Mrs. Mary Moran, a resident of Mason county, died July 4, 1928. On August 2, 1928, a paper purporting to be her last will and testament was admitted to probate in the Mason county court. The will was written and bears date June 16, 1928. Mrs. Moran left surviving her seven children.
By items 1 to 6, both inclusive, of the will, Mrs. Moran bequeathed to her son Charles the sum of $100; to her son Bruce the sum of $600; to her son Earl the sum of $600; to her son Everett the sum of $600; to her daughter Sally the sum of $800, and to her daughter Bessie the sum of $800, all to be "paid and discharged as hereinafter set forth in item 9." By item 8 of the will she devised to her son Harry "without condition, charge or reservation, absolutely and in fee simple forever" her farm in Mason county, which was all the real property possessed by her. By item 9 of the will she bequeathed to her son Harry all her personal property "with the obligation and duty incumbent and hereby imposed upon him to pay and discharge the bequests set out in items 1, 2, 3, 4, 5 and 6, and the payment of said bequests is hereby made a charge upon all of said property." The bequests made by items 1 to 6 inclusive aggregate $3,500. The personal property out of which the bequests are to be paid is shown by the appraisement filed in the county clerk's office of Mason county to be $1,349.22, less funeral expenses, doctors' bills, and debts of the estate. By item 11 of the will Harry Moran was nominated executor.
The children other than Harry appealed to the Mason circuit court from the order of the county court probating the will, setting up as grounds of contest that, at the time the will was made, the testatrix was of *Page 527 unsound mind and mentally incompetent to know her property and its value, her obligations to her kindred, and to dispose of it according to a fixed purpose of her own, and that the will was procured by the undue influence of the son, Harry Moran. The trial in the circuit court resulted in a verdict in favor of the contestants, and the propounders have appealed.

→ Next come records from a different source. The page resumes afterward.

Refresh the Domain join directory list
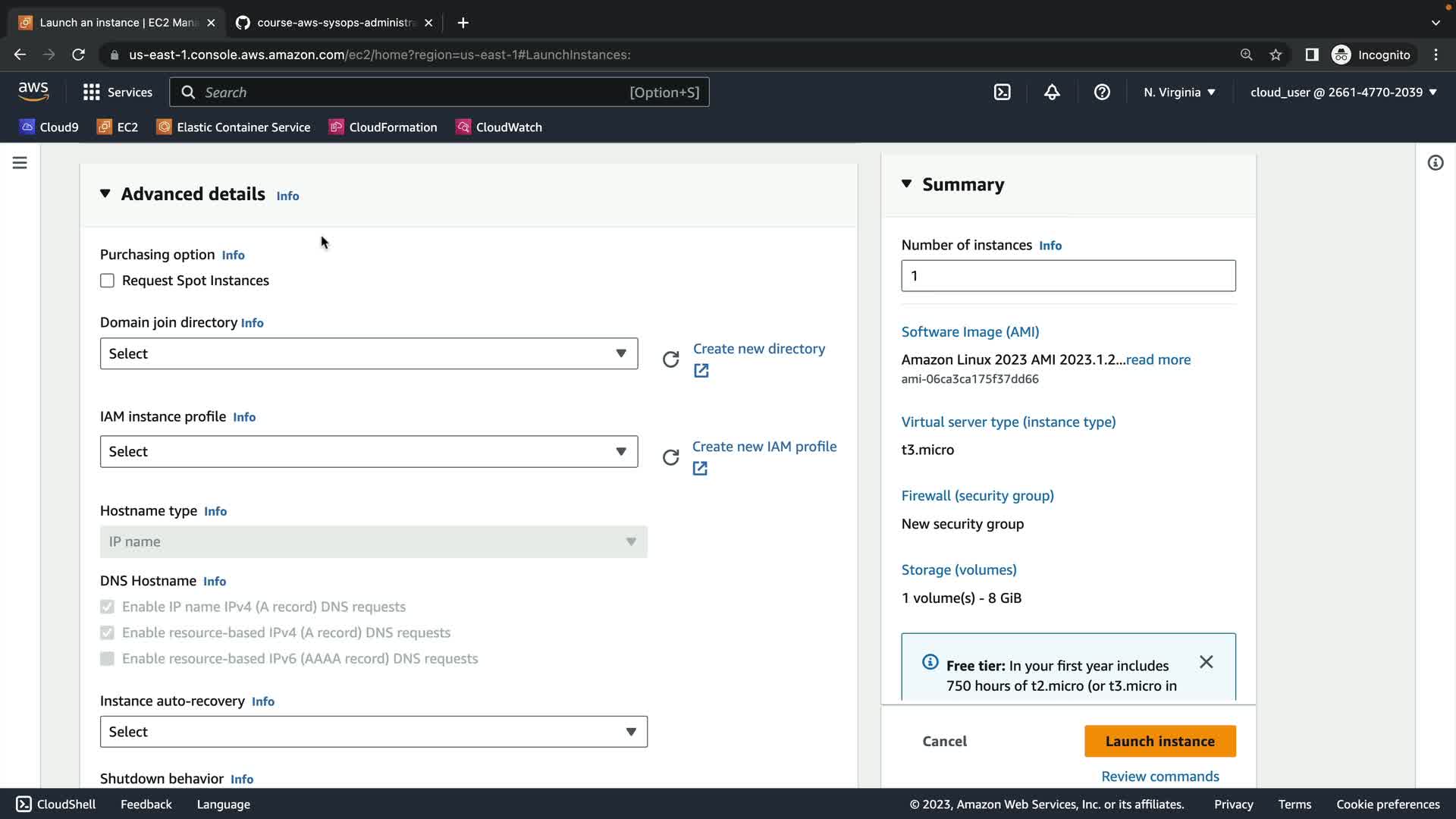 pyautogui.click(x=670, y=359)
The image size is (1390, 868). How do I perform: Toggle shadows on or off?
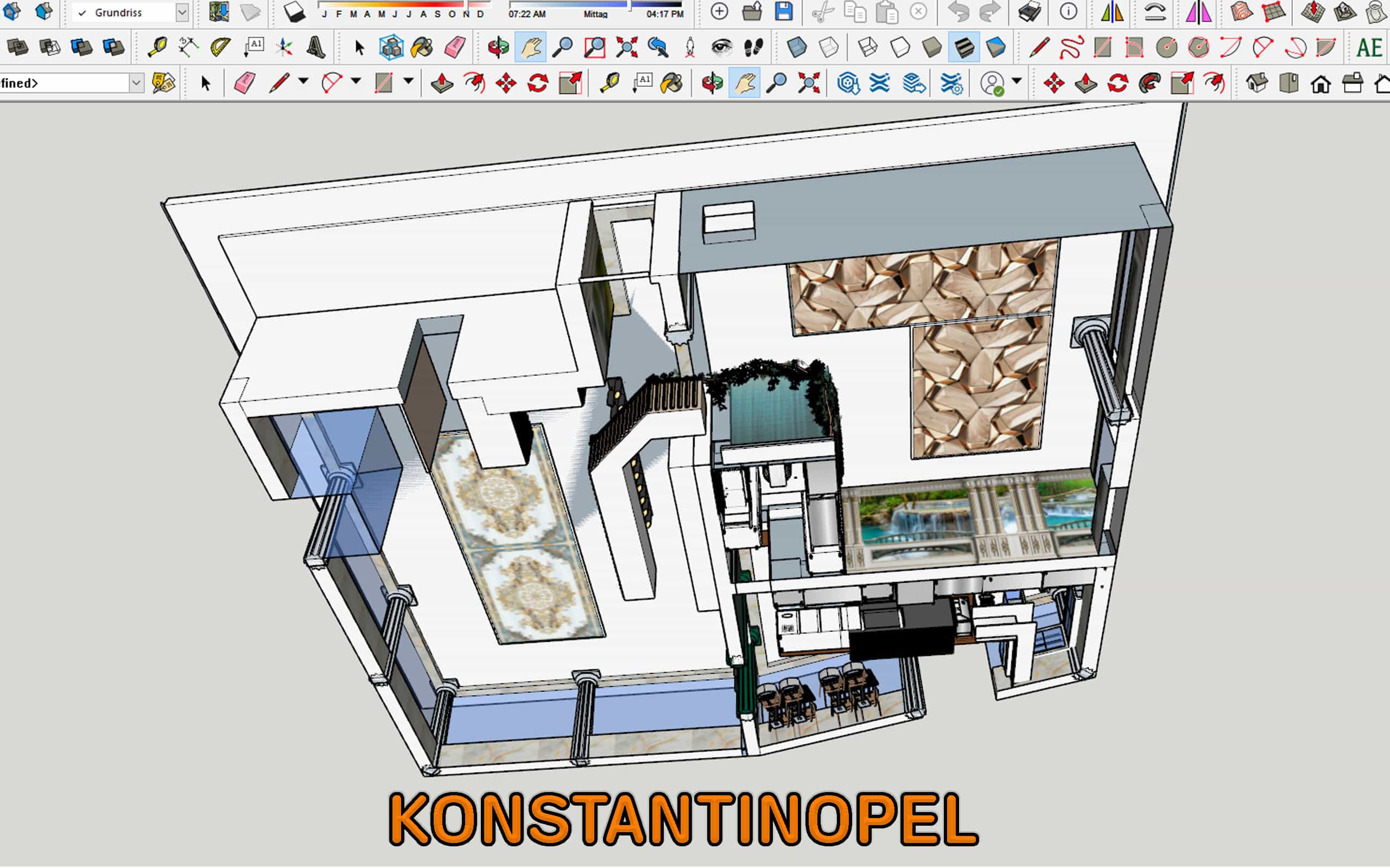point(295,12)
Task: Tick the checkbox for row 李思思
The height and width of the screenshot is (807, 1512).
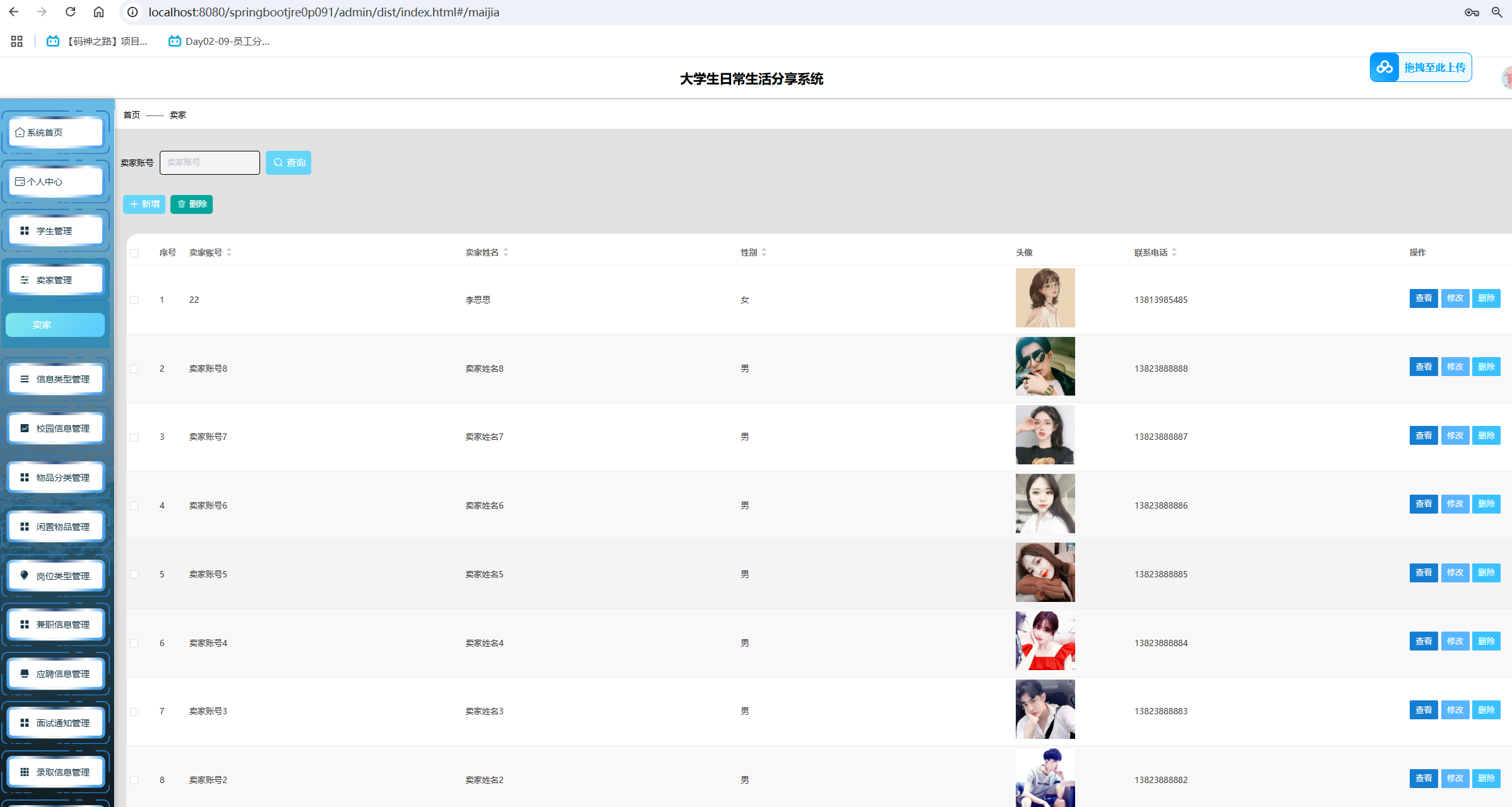Action: (x=134, y=300)
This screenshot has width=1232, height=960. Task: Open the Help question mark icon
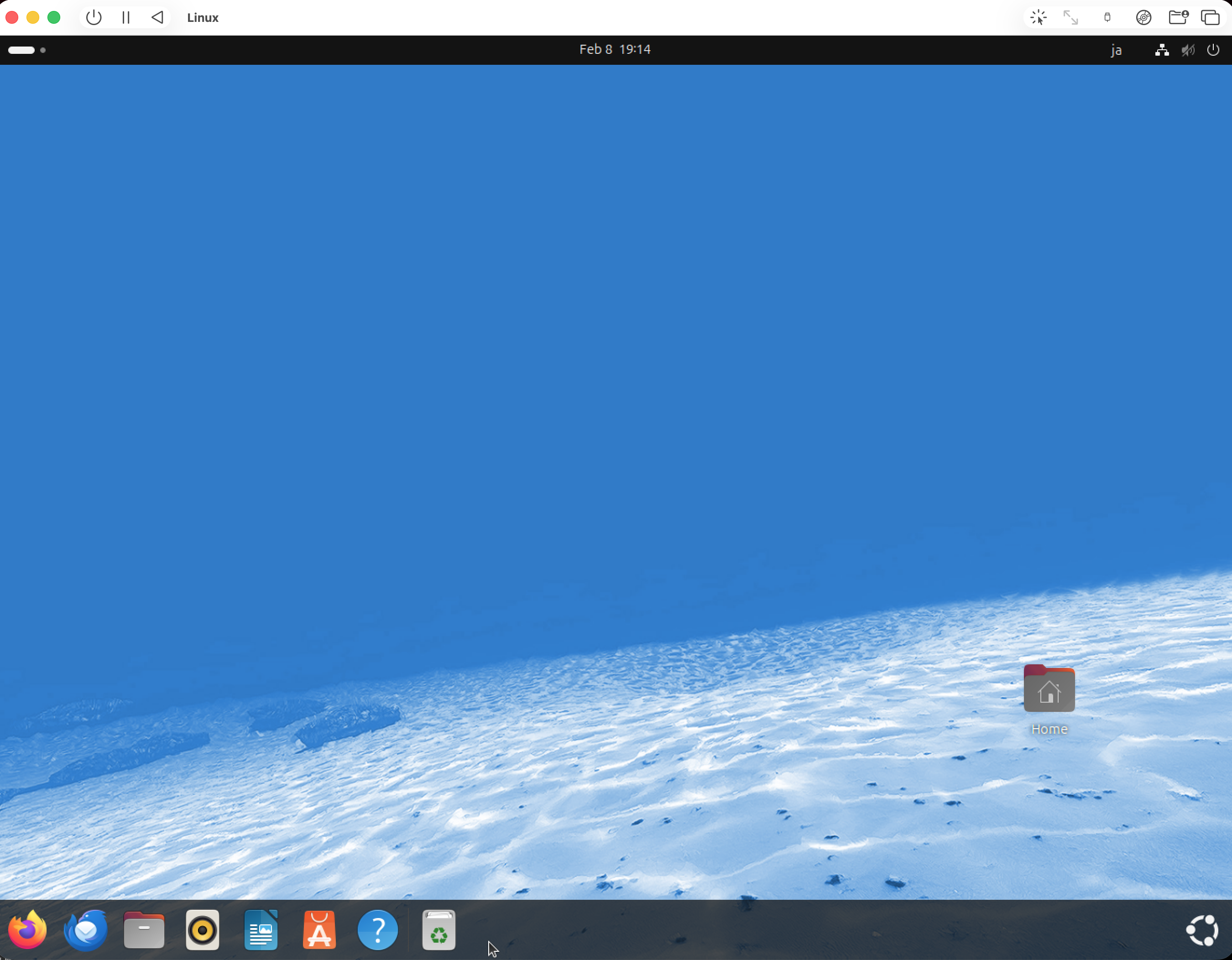[x=377, y=929]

The court submitted both the questions of mental incapacity and undue influence to the jury. It is urged as grounds for reversal that the court erred in so doing, and that it should have given a peremptory instruction to find for the will. The question of mental incapacity should not have been submitted to the jury. There is no proof whatever to sustain this ground of contest. All the witnesses who speak upon the subject, including the contestants, testified that, although for the last three or four weeks preceding her death, Mrs. Moran was exceedingly frail and weak, and for a day or so after the will was written she was confined to her bed practically all the time and appeared to be worried about something, her mind was not affected. It is not claimed on this appeal that there is any proof of mental incapacity. In the absence of any evidence tending to establish mental incapacity, it was error to submit that question to the jury, and for that error the case will have to be reversed. Boone v. Ritchie, 53 S.W. 518, 21 Ky. Law Rep. 864; Berry v. Moore,
Without reciting the testimony introduced to establish the ground of undue influence, it is sufficient to say that under the scintilla rule there was enough evidence to carry the case to the jury. Walls v. Walls, 99 S.W. 969, 30 Ky. Law Rep. 948; Murphy's Executor v. Murphy,
On the next trial, if there be no evidence tending to establish mental incapacity, the court will confine the instructions to the charge of undue influence.
Wherefore, the judgment is reversed, with directions to grant appellant a new trial in conformity with this opinion.